If there is one message I could give to every Christian it would be this, “There should be no anxiety associated with your faith. It can and should be a guilt free experience, cycles of worry and shame are unnecessary.”
I’ve written quite a bit about church life since starting this blog. As a pastor’s kid, and former pastor myself, I suppose this is only natural. While I’m not anti-church, I also look back at my own experiences and shake my head amusingly. A recent line of thinking has emerged as I’ve wrestled in my head as to what kind of church experience I want my own children to have.
Having been raised in an Evangelical/Pentecostal church it is little surprise, looking back, that my own spiritual journey was rife with cycles of worry and anxiety as to my own status before God. Am I saved? How can I be good? What are my motives? Is my heart impure? Was that a sin? Is God angry with me? These questions were the result of my faith environment, and found a lot of support of their validity since my community acted as a positive feedback loop in this regard.
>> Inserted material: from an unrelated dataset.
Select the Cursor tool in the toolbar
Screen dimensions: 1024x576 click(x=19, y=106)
We were spiritually bi-polar with no checks and balances to even us out. Everyone was well meaning, but it afforded little more than an infantile understanding of the religion we exuberantly embraced. As children and teenagers we were surrounded by adults who were passionate about their faith and our church, but it also meant we were indoctrinated by people who had their own anxieties about faith and God. They didn’t want us to make the mistakes they had made. They saw us as babies with unbridled potential, a potential that had no earthly limits since we had a relationship with the God of the Universe. We could then be, in their eyes, children of destiny, children who could grow to be the changers of the world. We should, therefore, witness to our friends, be light in darkness, heal the sick and raise the dead.
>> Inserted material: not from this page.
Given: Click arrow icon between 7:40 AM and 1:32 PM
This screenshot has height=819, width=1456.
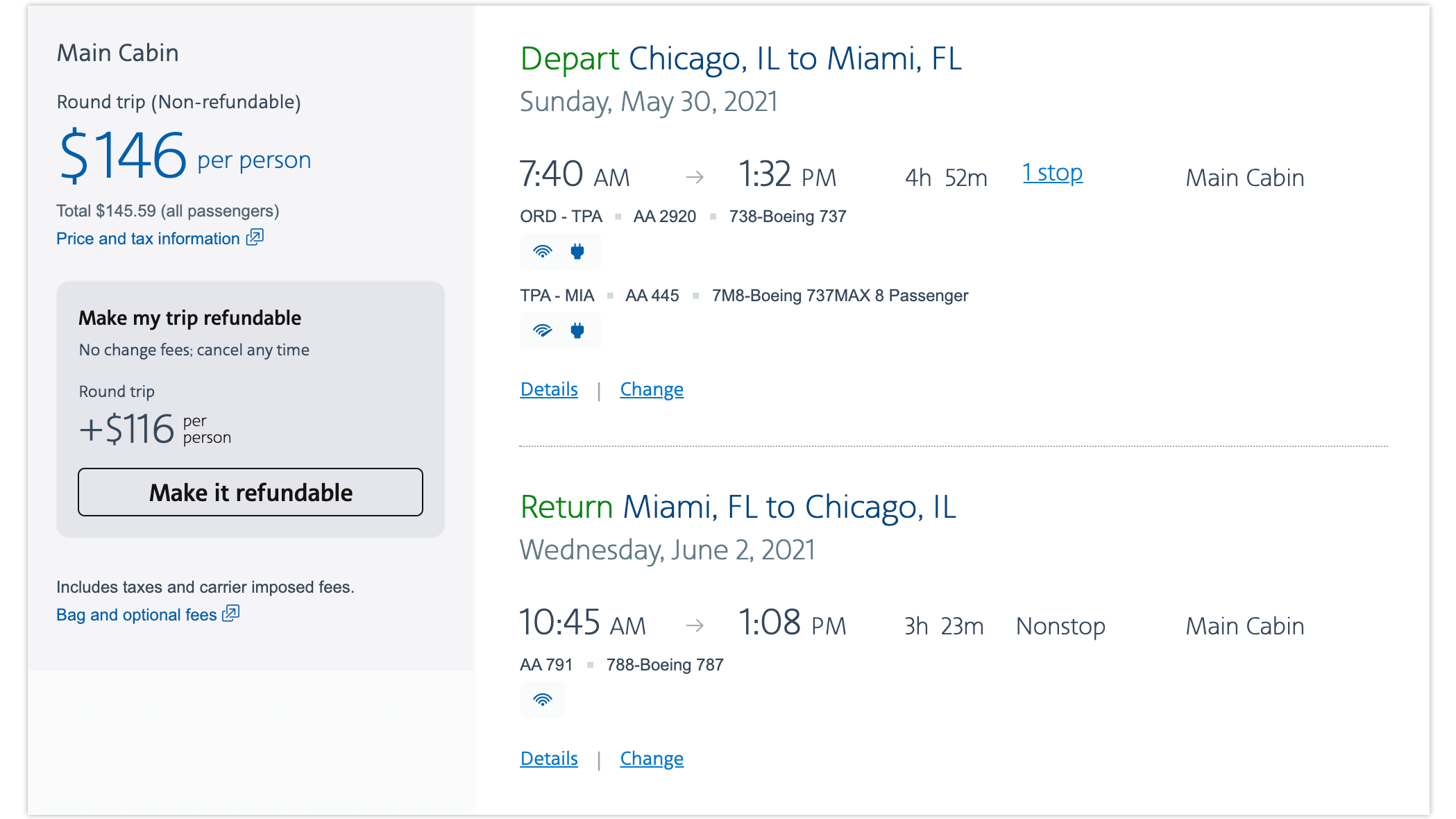Looking at the screenshot, I should click(695, 178).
That was a lot of pressure, and it was coupled with a deeply ingrained guilt for, well, being human I guess. Theology began with the fall of humanity, so we could hope to be little more than slaves to the God that saved us through his own blood sacrifice. But no one stopped to ask if all of this was appropriate and healthy to be heaped upon children. No one bothered to stop and ask if child superheros of the spiritual world was positive, realistic, or even in accordance with the bible they held so dearly. It was … odd.
Why can’t children just be children? Why should anyone feel compelled to heap their desires, fears, regrets, and hope on those who have no life experience? Perhaps more to the point: why do we as adults have these fears and anxiety wrapped into our faith to begin with? There is no reason for it.